NC: I think we'll look at everything like we do every week. We'll go through the week and go through practice and if there's a player that warrants us considering, then we'll look at it. This week is really no different than any other week and that's how we'll go about it.  


Q: When Rob Gronkowski was coming out of Arizona, do you remember what you guys thought about him and were you surprised that he was there when he was in the second round?  

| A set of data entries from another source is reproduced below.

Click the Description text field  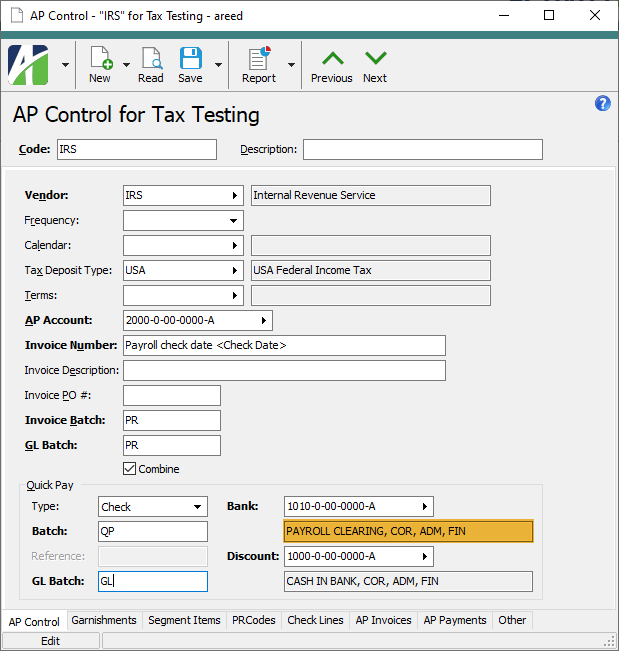coord(422,150)
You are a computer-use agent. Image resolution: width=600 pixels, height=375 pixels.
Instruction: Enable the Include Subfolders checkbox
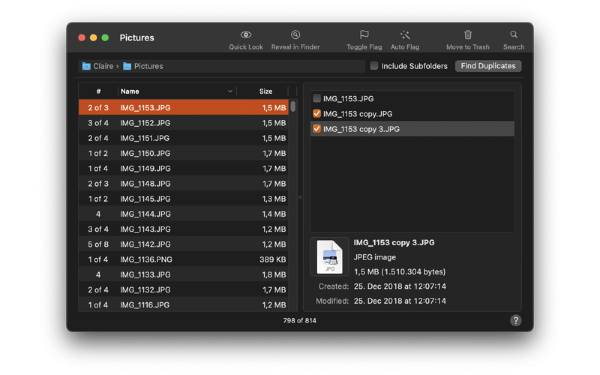374,66
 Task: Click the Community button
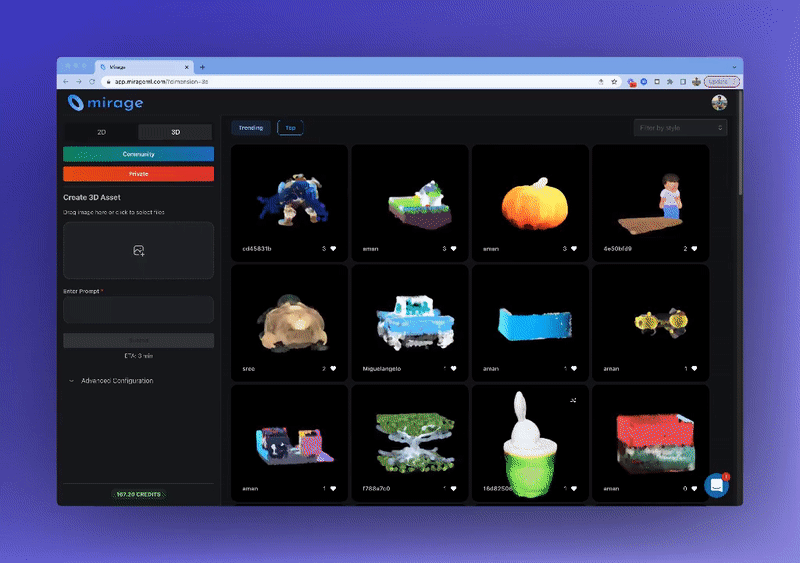click(x=138, y=154)
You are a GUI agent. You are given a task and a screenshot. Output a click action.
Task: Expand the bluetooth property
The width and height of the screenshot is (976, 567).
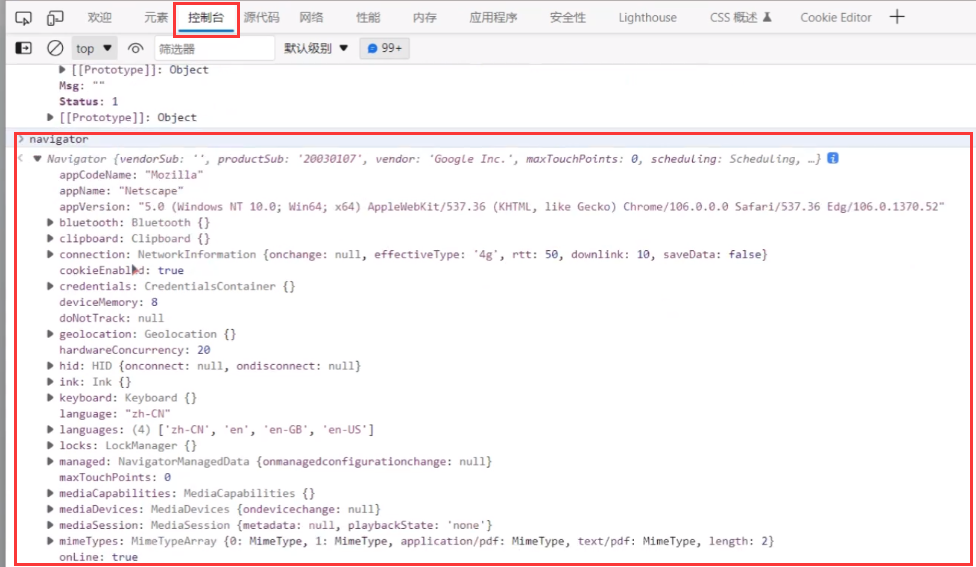51,223
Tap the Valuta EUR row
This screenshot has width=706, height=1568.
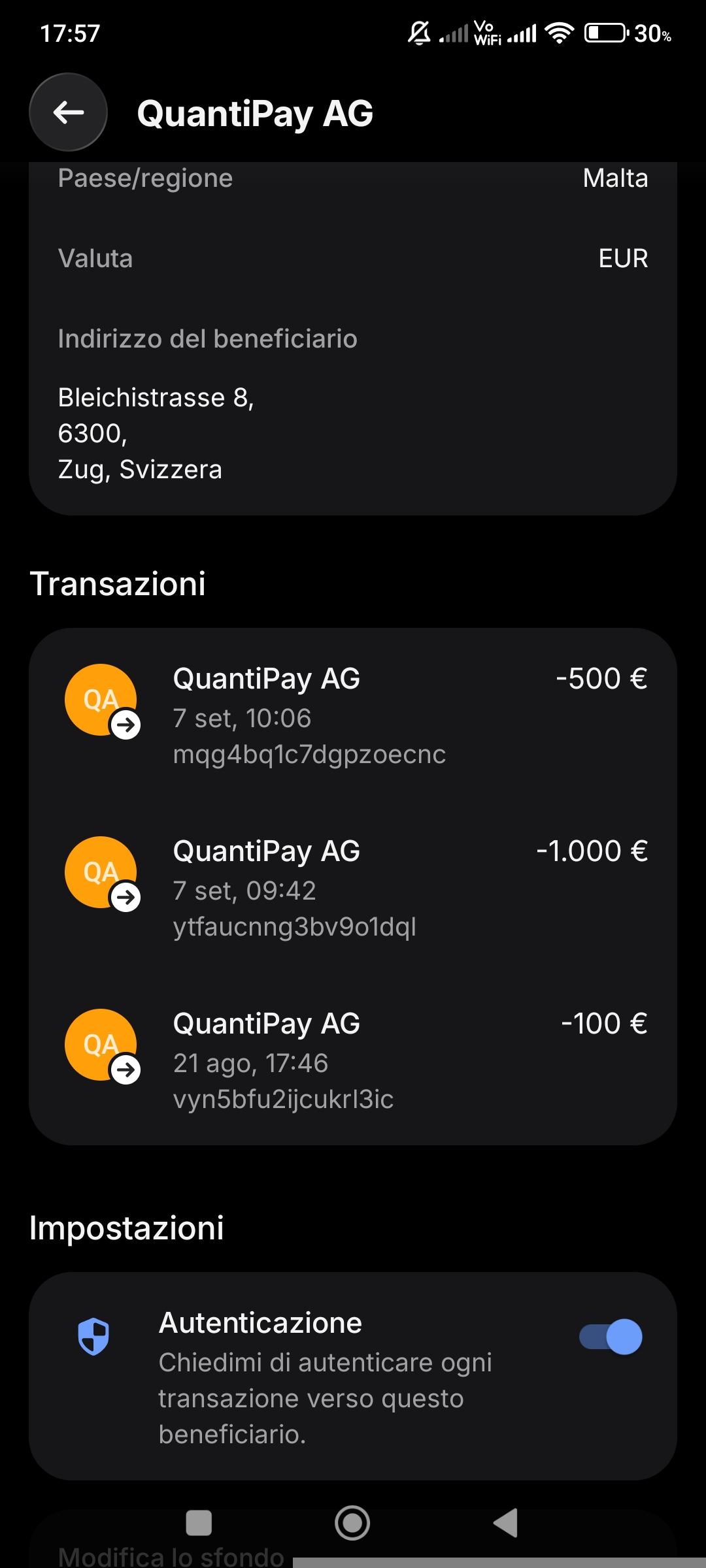coord(353,258)
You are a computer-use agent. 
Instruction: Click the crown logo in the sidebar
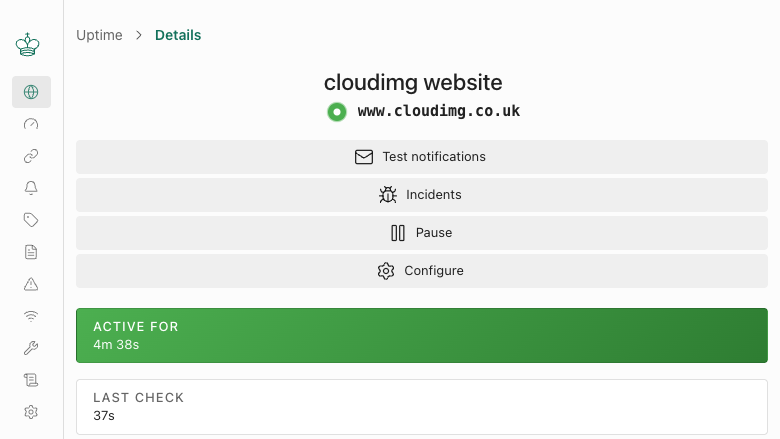pyautogui.click(x=28, y=45)
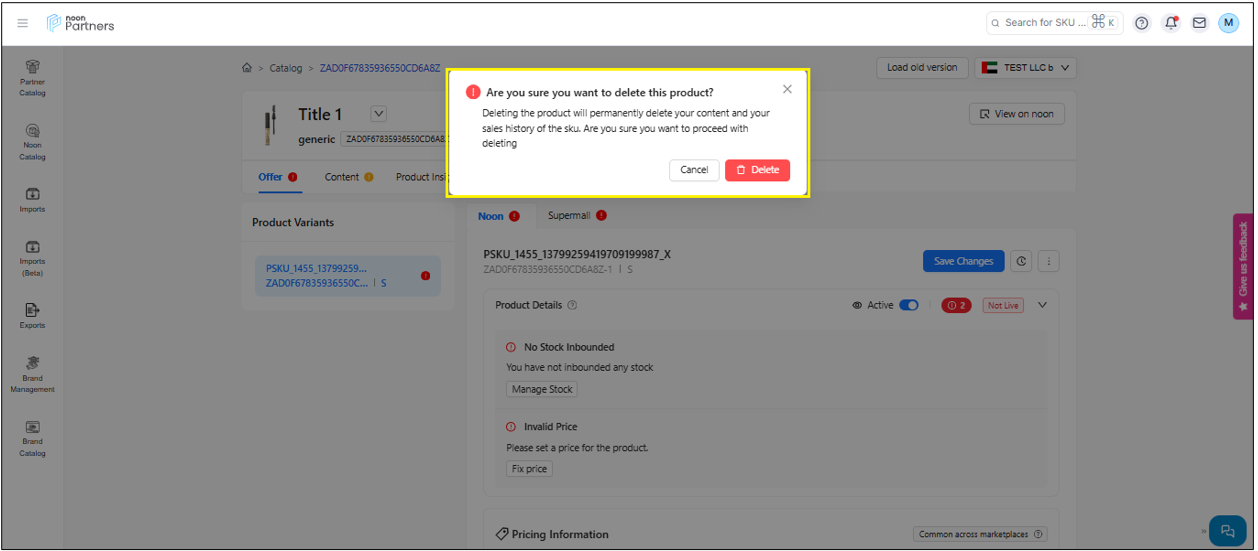Confirm with the red Delete button
The image size is (1258, 551).
757,170
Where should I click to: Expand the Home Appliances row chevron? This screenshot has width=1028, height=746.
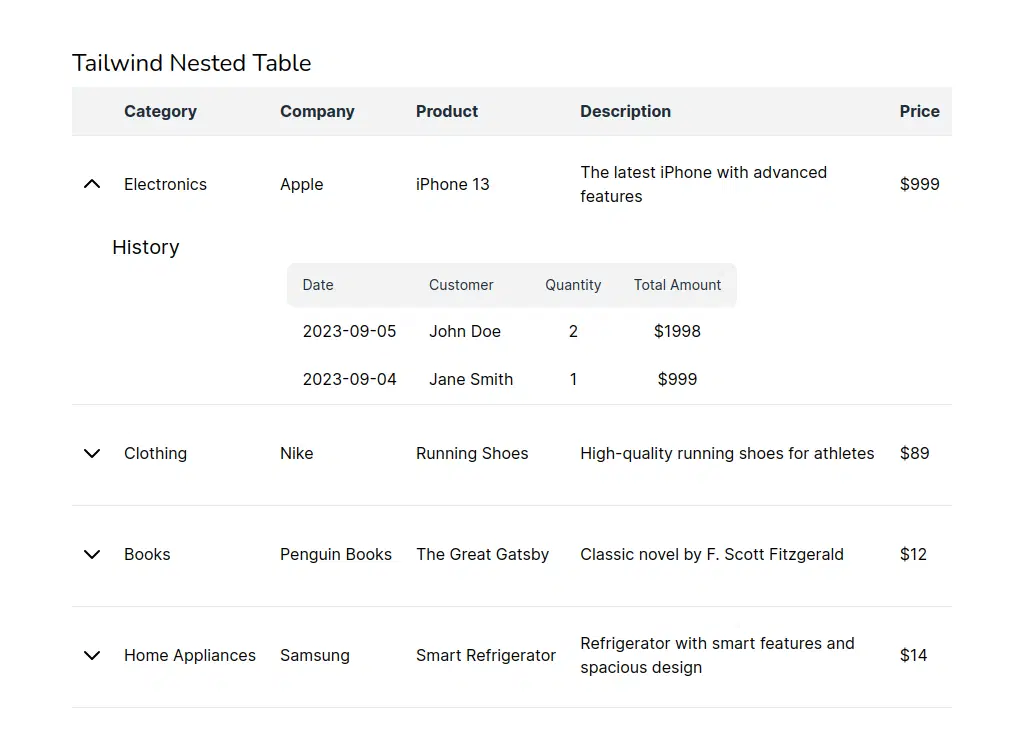(x=92, y=655)
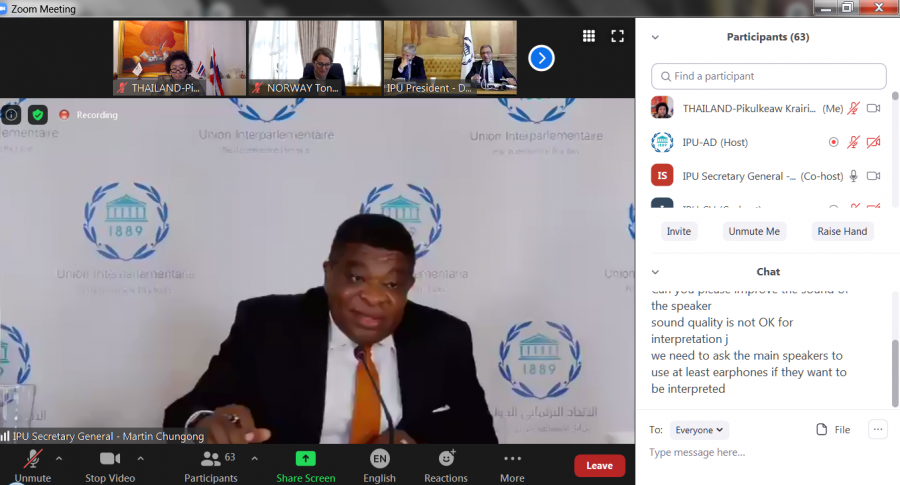Click the Share Screen icon
Viewport: 900px width, 485px height.
point(305,459)
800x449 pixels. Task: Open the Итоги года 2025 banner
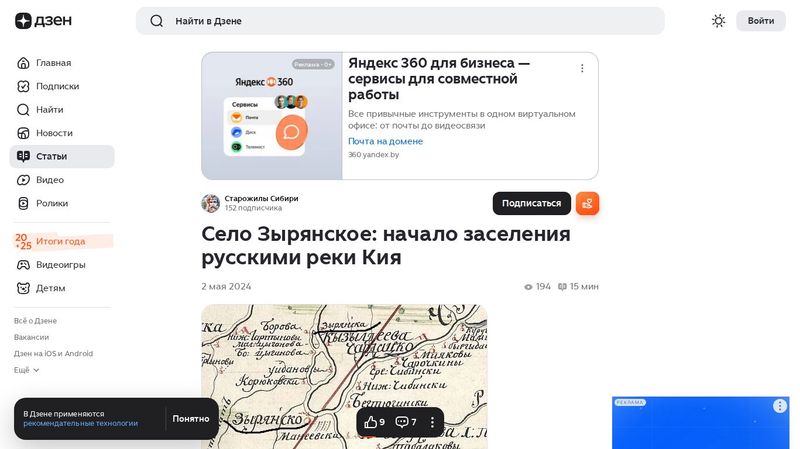pyautogui.click(x=61, y=241)
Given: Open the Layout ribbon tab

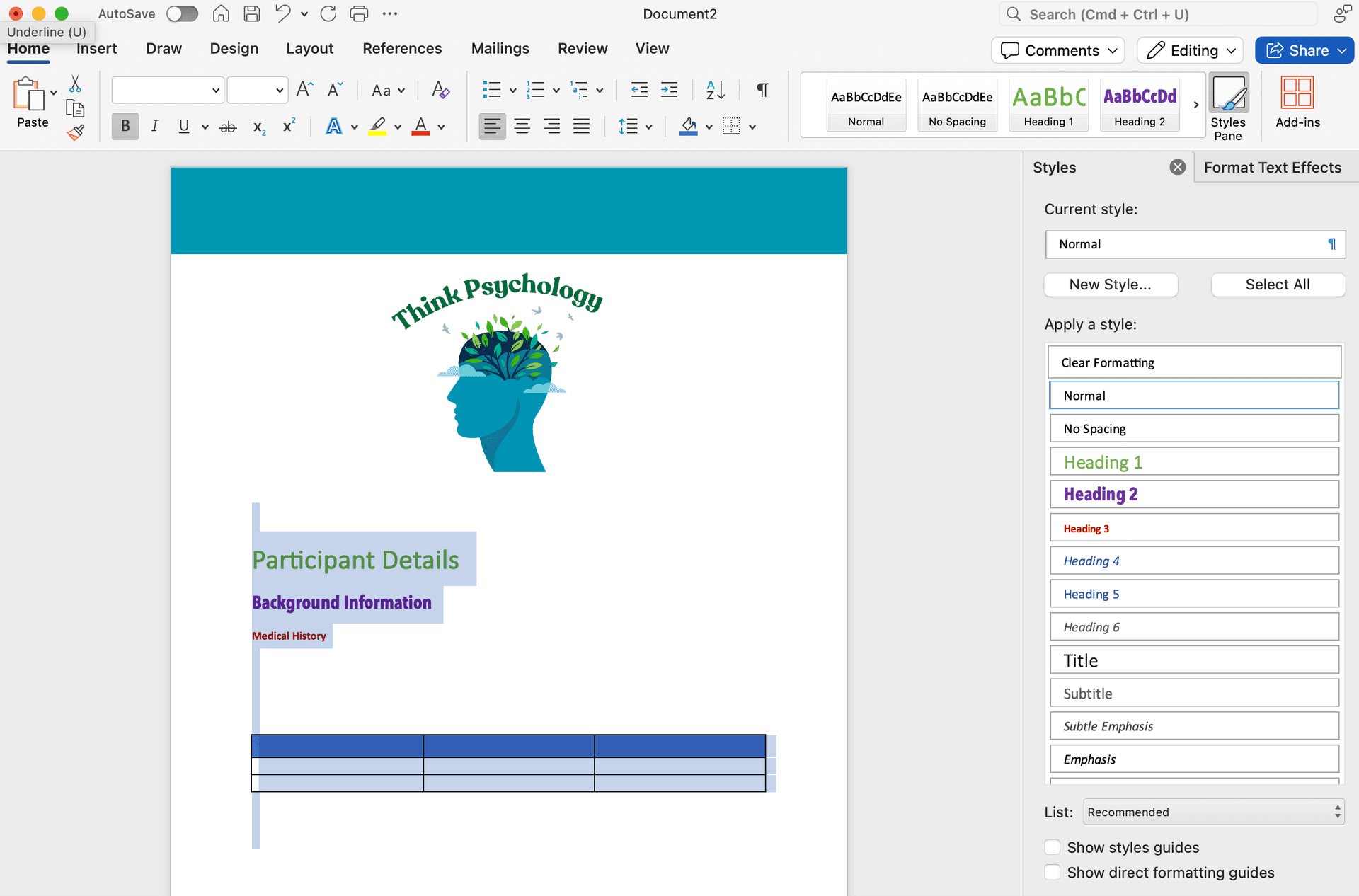Looking at the screenshot, I should (x=309, y=48).
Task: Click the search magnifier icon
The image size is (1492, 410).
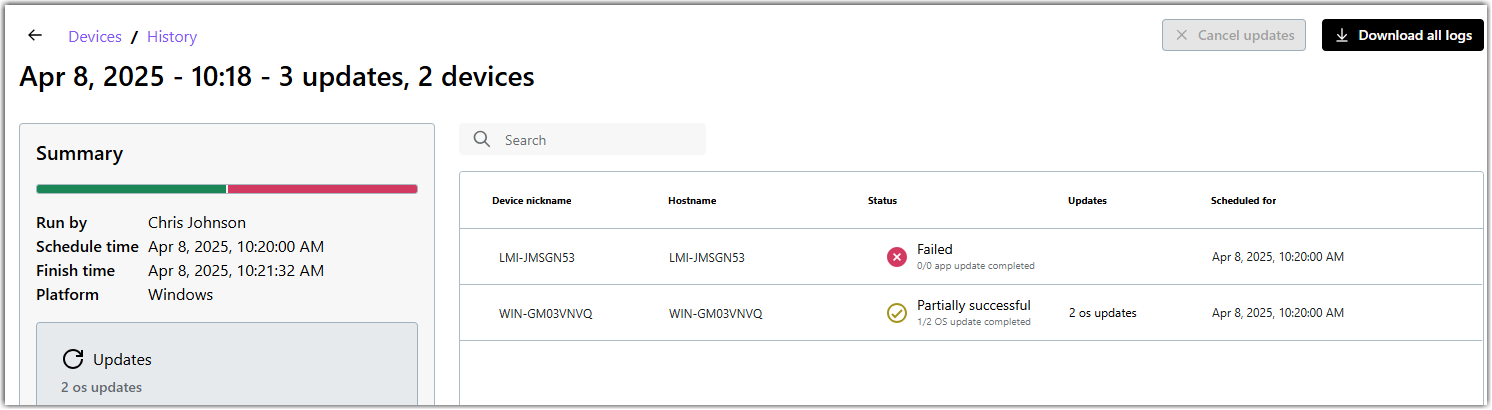Action: tap(482, 140)
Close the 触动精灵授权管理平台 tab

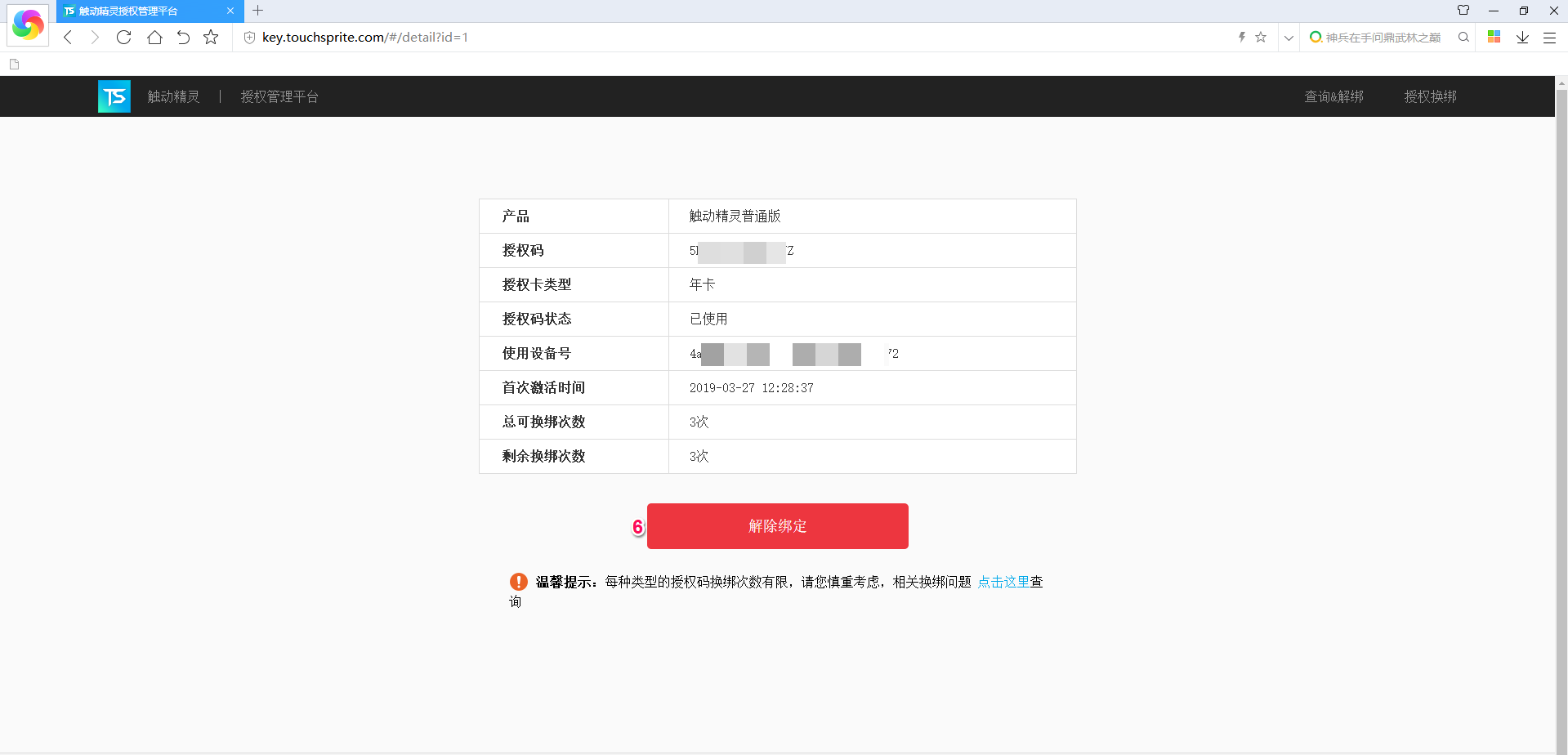tap(230, 11)
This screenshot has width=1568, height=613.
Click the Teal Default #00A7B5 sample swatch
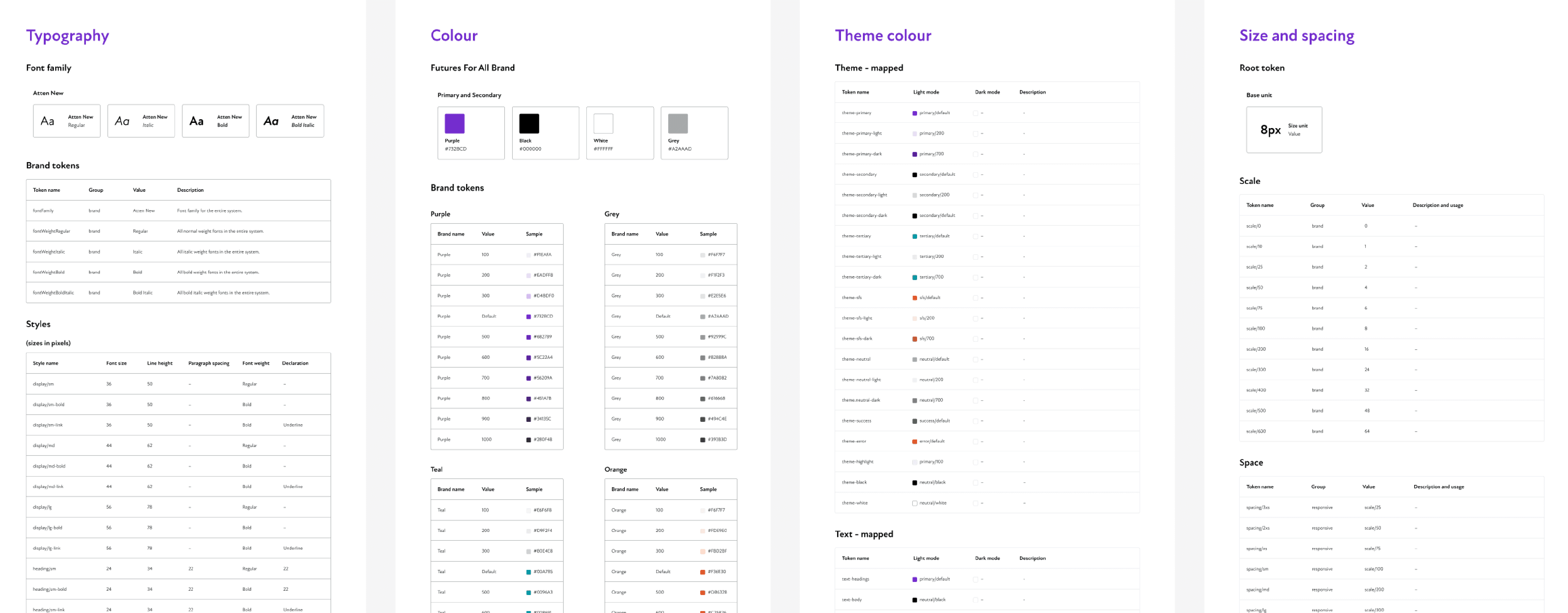pyautogui.click(x=528, y=572)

NC: We had a similar question come up last week kind of along those lines.  He was a productive player at Arizona when he was on the field – his sophomore year, I can't remember exactly the number of balls that he caught, but he was a productive player in their offense – big target, good hands. Some of the things that you see now showed up that year as well. You know [when] you don't play a full season, you have to take the information at your disposal about where you think the player is ultimately going to be. In the end, we took all the information and we felt confident that he was going to be able to play at a certain level or at least the level he showed his sophomore year. With the draft, you guys follow it as much as anybody – really, in the end you're really not sure how it's going to unfold. You go through your process. He was a good football player – no question about it. We had the opportunity to select him and that's what we did.  


Q: Will it be a quiet Tuesday or will you have us working with transactions?  


NC: You know there is always a possibility. We don't have anything to announce at this point. There could be something later on today or tomorrow. We're still kind of sorting through a number of things here today. Sorry to disappoint you on that front.